Dataset records —

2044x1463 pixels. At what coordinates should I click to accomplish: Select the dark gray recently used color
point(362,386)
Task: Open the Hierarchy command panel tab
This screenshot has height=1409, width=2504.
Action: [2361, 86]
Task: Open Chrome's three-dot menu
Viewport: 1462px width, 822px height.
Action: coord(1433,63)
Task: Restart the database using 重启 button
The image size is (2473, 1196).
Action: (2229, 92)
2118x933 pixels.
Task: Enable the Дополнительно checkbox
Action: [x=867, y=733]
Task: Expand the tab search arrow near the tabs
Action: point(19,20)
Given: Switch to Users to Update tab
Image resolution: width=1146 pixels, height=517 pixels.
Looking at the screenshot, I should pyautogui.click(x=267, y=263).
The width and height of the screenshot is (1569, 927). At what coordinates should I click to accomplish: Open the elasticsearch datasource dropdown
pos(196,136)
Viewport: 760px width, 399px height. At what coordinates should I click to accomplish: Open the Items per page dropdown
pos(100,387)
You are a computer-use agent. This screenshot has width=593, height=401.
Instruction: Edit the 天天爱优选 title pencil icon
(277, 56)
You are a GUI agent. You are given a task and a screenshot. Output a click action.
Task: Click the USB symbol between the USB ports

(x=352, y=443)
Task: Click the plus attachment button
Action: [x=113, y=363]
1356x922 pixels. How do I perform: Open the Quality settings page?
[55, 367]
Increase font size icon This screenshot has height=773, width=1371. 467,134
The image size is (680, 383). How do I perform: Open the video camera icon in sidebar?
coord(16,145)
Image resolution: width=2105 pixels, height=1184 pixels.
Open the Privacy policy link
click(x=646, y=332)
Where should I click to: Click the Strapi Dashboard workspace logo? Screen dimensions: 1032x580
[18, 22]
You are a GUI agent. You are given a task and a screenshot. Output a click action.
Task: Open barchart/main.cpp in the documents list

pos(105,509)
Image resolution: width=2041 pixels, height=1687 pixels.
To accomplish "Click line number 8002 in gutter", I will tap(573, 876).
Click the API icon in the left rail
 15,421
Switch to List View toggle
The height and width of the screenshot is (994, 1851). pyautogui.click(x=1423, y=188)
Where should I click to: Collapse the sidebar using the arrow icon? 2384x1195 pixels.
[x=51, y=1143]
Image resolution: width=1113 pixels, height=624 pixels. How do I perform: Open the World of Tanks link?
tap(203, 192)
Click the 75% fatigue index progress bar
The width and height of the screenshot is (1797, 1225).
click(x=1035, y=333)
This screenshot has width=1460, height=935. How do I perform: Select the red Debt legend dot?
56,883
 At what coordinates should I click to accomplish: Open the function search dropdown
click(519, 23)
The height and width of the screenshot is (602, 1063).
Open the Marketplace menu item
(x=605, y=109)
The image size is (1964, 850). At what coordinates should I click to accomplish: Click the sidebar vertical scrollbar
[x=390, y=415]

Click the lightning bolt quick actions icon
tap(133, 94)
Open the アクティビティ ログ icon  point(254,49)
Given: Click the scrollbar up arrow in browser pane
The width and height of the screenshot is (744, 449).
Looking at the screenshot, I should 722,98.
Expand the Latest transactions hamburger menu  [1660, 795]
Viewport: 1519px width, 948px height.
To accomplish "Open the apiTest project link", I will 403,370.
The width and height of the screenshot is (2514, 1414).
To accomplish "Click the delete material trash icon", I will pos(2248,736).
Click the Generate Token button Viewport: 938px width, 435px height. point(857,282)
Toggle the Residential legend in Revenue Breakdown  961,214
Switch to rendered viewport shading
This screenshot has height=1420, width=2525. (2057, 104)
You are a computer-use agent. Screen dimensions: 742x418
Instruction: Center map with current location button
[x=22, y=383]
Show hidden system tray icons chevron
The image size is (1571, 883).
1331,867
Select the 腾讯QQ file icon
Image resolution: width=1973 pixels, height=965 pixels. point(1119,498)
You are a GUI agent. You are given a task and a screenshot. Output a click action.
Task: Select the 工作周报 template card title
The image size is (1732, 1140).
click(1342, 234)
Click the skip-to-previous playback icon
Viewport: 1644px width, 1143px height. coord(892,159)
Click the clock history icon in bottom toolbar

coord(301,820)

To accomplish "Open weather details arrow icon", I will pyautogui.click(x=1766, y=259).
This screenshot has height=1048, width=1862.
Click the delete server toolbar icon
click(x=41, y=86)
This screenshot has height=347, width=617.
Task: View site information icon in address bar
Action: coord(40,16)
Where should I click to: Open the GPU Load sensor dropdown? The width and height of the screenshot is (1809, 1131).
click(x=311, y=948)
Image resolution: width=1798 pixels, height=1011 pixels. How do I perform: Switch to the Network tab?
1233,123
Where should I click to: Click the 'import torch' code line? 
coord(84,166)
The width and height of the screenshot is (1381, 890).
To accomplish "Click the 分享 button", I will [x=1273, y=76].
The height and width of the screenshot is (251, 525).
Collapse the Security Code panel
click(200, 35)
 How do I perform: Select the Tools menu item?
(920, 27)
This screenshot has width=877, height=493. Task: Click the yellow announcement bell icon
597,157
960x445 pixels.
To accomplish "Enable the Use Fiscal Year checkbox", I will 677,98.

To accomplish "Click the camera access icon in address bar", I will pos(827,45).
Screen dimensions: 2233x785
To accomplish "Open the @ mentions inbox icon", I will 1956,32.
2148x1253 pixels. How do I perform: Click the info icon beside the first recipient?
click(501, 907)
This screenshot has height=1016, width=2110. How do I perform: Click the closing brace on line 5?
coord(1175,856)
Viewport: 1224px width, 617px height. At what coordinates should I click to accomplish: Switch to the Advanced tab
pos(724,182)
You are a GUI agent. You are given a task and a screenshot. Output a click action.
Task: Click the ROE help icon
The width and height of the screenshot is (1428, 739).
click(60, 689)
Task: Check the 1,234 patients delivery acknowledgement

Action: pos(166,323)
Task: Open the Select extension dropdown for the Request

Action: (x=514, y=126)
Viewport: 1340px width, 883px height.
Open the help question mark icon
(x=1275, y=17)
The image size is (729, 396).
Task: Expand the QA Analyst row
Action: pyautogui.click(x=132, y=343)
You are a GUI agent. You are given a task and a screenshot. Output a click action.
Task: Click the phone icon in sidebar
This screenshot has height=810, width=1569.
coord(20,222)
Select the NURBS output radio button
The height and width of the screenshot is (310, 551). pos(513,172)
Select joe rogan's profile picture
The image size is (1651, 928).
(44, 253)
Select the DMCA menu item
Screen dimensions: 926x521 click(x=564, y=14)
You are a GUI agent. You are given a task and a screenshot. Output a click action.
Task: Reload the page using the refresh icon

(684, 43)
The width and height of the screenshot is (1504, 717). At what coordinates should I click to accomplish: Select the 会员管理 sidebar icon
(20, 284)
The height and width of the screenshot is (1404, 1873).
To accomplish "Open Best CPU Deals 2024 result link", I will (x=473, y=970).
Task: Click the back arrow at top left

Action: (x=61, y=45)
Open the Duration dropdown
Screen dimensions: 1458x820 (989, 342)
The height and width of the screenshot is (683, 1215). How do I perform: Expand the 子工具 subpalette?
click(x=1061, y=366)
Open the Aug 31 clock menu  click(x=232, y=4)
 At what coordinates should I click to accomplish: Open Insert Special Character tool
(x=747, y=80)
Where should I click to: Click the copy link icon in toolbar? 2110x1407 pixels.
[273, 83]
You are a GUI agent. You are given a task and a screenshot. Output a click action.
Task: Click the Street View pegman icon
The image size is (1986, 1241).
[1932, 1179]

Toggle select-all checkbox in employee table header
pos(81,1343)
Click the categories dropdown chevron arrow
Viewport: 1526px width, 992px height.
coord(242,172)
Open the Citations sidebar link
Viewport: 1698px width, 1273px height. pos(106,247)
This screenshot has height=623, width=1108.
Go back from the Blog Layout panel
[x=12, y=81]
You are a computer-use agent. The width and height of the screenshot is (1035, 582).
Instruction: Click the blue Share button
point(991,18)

Work item — Repeat the material above exactly.

Expected output —
2044x1463 pixels. At what coordinates should I click to accomplish: Select the dark gray recently used color
point(362,386)
Task: Open the Hierarchy command panel tab
This screenshot has height=1409, width=2504.
Action: [2361, 86]
Task: Open Chrome's three-dot menu
Viewport: 1462px width, 822px height.
Action: coord(1433,63)
Task: Restart the database using 重启 button
The image size is (2473, 1196).
Action: (2229, 92)
2118x933 pixels.
Task: Enable the Дополнительно checkbox
Action: [x=867, y=733]
Task: Expand the tab search arrow near the tabs
Action: point(19,20)
Given: Switch to Users to Update tab
Image resolution: width=1146 pixels, height=517 pixels.
Looking at the screenshot, I should pyautogui.click(x=267, y=263).
The width and height of the screenshot is (1569, 927). At what coordinates should I click to accomplish: Open the elasticsearch datasource dropdown
pos(196,136)
Viewport: 760px width, 399px height. At what coordinates should I click to accomplish: Open the Items per page dropdown
pos(100,387)
You are a computer-use agent. This screenshot has width=593, height=401.
Instruction: Edit the 天天爱优选 title pencil icon
(277, 56)
You are a GUI agent. You are given a task and a screenshot. Output a click action.
Task: Click the USB symbol between the USB ports

(x=352, y=443)
Task: Click the plus attachment button
Action: [x=113, y=363]
1356x922 pixels. How do I perform: Open the Quality settings page?
[55, 367]
Increase font size icon This screenshot has height=773, width=1371. 467,134
The image size is (680, 383). How do I perform: Open the video camera icon in sidebar?
coord(16,145)
Image resolution: width=2105 pixels, height=1184 pixels.
Open the Privacy policy link
click(x=646, y=332)
Where should I click to: Click the Strapi Dashboard workspace logo? Screen dimensions: 1032x580
[18, 22]
You are a GUI agent. You are given a task and a screenshot. Output a click action.
Task: Open barchart/main.cpp in the documents list

pos(105,509)
Image resolution: width=2041 pixels, height=1687 pixels.
To accomplish "Click line number 8002 in gutter", I will tap(573, 876).
Click the API icon in the left rail
 15,421
Switch to List View toggle
The height and width of the screenshot is (994, 1851). pyautogui.click(x=1423, y=188)
Where should I click to: Collapse the sidebar using the arrow icon? 2384x1195 pixels.
[x=51, y=1143]
Image resolution: width=1113 pixels, height=624 pixels. How do I perform: Open the World of Tanks link?
tap(203, 192)
Click the 75% fatigue index progress bar
The width and height of the screenshot is (1797, 1225).
click(x=1035, y=333)
This screenshot has width=1460, height=935. How do I perform: Select the red Debt legend dot?
56,883
 At what coordinates should I click to accomplish: Open the function search dropdown
click(519, 23)
The height and width of the screenshot is (602, 1063).
Open the Marketplace menu item
(x=605, y=109)
The image size is (1964, 850). At what coordinates should I click to accomplish: Click the sidebar vertical scrollbar
[x=390, y=415]

Click the lightning bolt quick actions icon
tap(133, 94)
Open the アクティビティ ログ icon  point(254,49)
Given: Click the scrollbar up arrow in browser pane
The width and height of the screenshot is (744, 449).
Looking at the screenshot, I should 722,98.
Expand the Latest transactions hamburger menu  [1660, 795]
Viewport: 1519px width, 948px height.
To accomplish "Open the apiTest project link", I will 403,370.
The width and height of the screenshot is (2514, 1414).
To accomplish "Click the delete material trash icon", I will pos(2248,736).
Click the Generate Token button Viewport: 938px width, 435px height. point(857,282)
Toggle the Residential legend in Revenue Breakdown  961,214
Switch to rendered viewport shading
This screenshot has height=1420, width=2525. (2057, 104)
You are a computer-use agent. Screen dimensions: 742x418
Instruction: Center map with current location button
[x=22, y=383]
Show hidden system tray icons chevron
The image size is (1571, 883).
1331,867
Select the 腾讯QQ file icon
Image resolution: width=1973 pixels, height=965 pixels. point(1119,498)
You are a GUI agent. You are given a task and a screenshot. Output a click action.
Task: Select the 工作周报 template card title
The image size is (1732, 1140).
click(1342, 234)
Click the skip-to-previous playback icon
Viewport: 1644px width, 1143px height. coord(892,159)
Click the clock history icon in bottom toolbar

coord(301,820)

To accomplish "Open weather details arrow icon", I will pyautogui.click(x=1766, y=259).
This screenshot has height=1048, width=1862.
Click the delete server toolbar icon
click(x=41, y=86)
This screenshot has height=347, width=617.
Task: View site information icon in address bar
Action: coord(40,16)
Where should I click to: Open the GPU Load sensor dropdown? The width and height of the screenshot is (1809, 1131).
click(x=311, y=948)
Image resolution: width=1798 pixels, height=1011 pixels. How do I perform: Switch to the Network tab?
1233,123
Where should I click to: Click the 'import torch' code line? 
coord(84,166)
The width and height of the screenshot is (1381, 890).
To accomplish "Click the 分享 button", I will [x=1273, y=76].
The height and width of the screenshot is (251, 525).
Collapse the Security Code panel
click(200, 35)
 How do I perform: Select the Tools menu item?
(920, 27)
This screenshot has width=877, height=493. Task: Click the yellow announcement bell icon
597,157
960x445 pixels.
To accomplish "Enable the Use Fiscal Year checkbox", I will 677,98.

To accomplish "Click the camera access icon in address bar", I will pos(827,45).
Screen dimensions: 2233x785
To accomplish "Open the @ mentions inbox icon", I will 1956,32.
2148x1253 pixels. How do I perform: Click the info icon beside the first recipient?
click(501, 907)
This screenshot has height=1016, width=2110. How do I perform: Click the closing brace on line 5?
coord(1175,856)
Viewport: 1224px width, 617px height. At what coordinates should I click to accomplish: Switch to the Advanced tab
pos(724,182)
You are a GUI agent. You are given a task and a screenshot. Output a click action.
Task: Click the ROE help icon
The width and height of the screenshot is (1428, 739).
click(60, 689)
Task: Check the 1,234 patients delivery acknowledgement

Action: pos(166,323)
Task: Open the Select extension dropdown for the Request

Action: (x=514, y=126)
Viewport: 1340px width, 883px height.
Open the help question mark icon
(x=1275, y=17)
The image size is (729, 396).
Task: Expand the QA Analyst row
Action: pyautogui.click(x=132, y=343)
You are a GUI agent. You are given a task and a screenshot. Output a click action.
Task: Click the phone icon in sidebar
This screenshot has height=810, width=1569.
coord(20,222)
Select the NURBS output radio button
The height and width of the screenshot is (310, 551). pos(513,172)
Select joe rogan's profile picture
The image size is (1651, 928).
(44, 253)
Select the DMCA menu item
Screen dimensions: 926x521 click(x=564, y=14)
You are a GUI agent. You are given a task and a screenshot. Output a click action.
Task: Reload the page using the refresh icon

(684, 43)
The width and height of the screenshot is (1504, 717). At what coordinates should I click to accomplish: Select the 会员管理 sidebar icon
(20, 284)
The height and width of the screenshot is (1404, 1873).
To accomplish "Open Best CPU Deals 2024 result link", I will (x=473, y=970).
Task: Click the back arrow at top left

Action: (x=61, y=45)
Open the Duration dropdown
Screen dimensions: 1458x820 (989, 342)
The height and width of the screenshot is (683, 1215). How do I perform: Expand the 子工具 subpalette?
click(x=1061, y=366)
Open the Aug 31 clock menu  click(x=232, y=4)
 At what coordinates should I click to accomplish: Open Insert Special Character tool
(x=747, y=80)
Where should I click to: Click the copy link icon in toolbar? 2110x1407 pixels.
[273, 83]
You are a GUI agent. You are given a task and a screenshot. Output a click action.
Task: Click the Street View pegman icon
The image size is (1986, 1241).
[1932, 1179]

Toggle select-all checkbox in employee table header
pos(81,1343)
Click the categories dropdown chevron arrow
Viewport: 1526px width, 992px height.
coord(242,172)
Open the Citations sidebar link
Viewport: 1698px width, 1273px height. pos(106,247)
This screenshot has height=623, width=1108.
Go back from the Blog Layout panel
[x=12, y=81]
You are a computer-use agent. The width and height of the screenshot is (1035, 582).
Instruction: Click the blue Share button
point(991,18)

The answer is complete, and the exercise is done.